Firmicus schrieb:
Some of you will remember that I have been hired as a dev to bring texlive to extra... This I hope is very soon going to happen.
Good. I remember having trouble installing TeXLive from community once because there were no sane dependencies at all. I hope that is now fixed.
TeXLive 2008 has been released last week, and after several days of preparation, I am (almost) ready to release the pkgs (perhaps after a few days spent in testing? what do you think?)
I do not think that is necessary, as these packages have never been in extra. Note that for extra packages, whether to put them in testing or not is completely up to you (an exception is SONAME bumps in libraries, those must go to testing first).
Now since I have not yet played with the dev tools at all since joining the team, I want to ask a few questions pertaining to the dev wiki "HOWTO be a packager". Your answers should help me avoid a situation where Allan would start saying "Firmicus broke it" ;)
So here it goes:
I have added the packages to svn and commited them in the trunk. So far so good. Now suppose I want to upload them to testing, so I'll run testingpkg for the upload and then /arch/db-testing on gerolde. OK. What I find unclear is when one needs to "tag" releases (with archrelease). Is this for special situations only?
archrelease is called by testingpkg/extrapkg automatically.
Also, concerning the svn $Id tag, should I add them to all my new PKGBUILDs in trunk?
Yes, add # $Id: $ to every file.

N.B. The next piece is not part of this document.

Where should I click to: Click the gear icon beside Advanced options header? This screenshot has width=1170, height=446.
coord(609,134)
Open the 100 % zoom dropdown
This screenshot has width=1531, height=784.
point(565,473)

You also have to use svn propset svn:keywords "Id" my-package/trunk/PKGBUILD on every PKGBUILD file so Subversion will work.
One more thing: source files for everything except the binary sources are bundled by myself and will be put on dev.archlinux.org/~francois/src/. Note that this can add up to several hundred MB! Please tell me if this is going to be a problem. (The reason for this is that the individual TL packages are continuously updated on http://mirror.ctan.org/systems/texlive/tlnet/2008/archive/, so any PKGBUILD using these would be based on a constantly moving target. Bundling my own sources at each release is I think the most practical solution. The sources have a CONTENTS file which indicates the revision number of each TeXLive package it provides).
You have no other choice here. Just make sure you don't fill the hard drive completely. If there is a space problem that is to be solved by upgrading the hard drives and should be discussed here. Just watch df -h while you're doing it.
Ah, and my packages have lzma-utils in the makedepends array, which is currently in community. Should I move it to extra?
Definitely.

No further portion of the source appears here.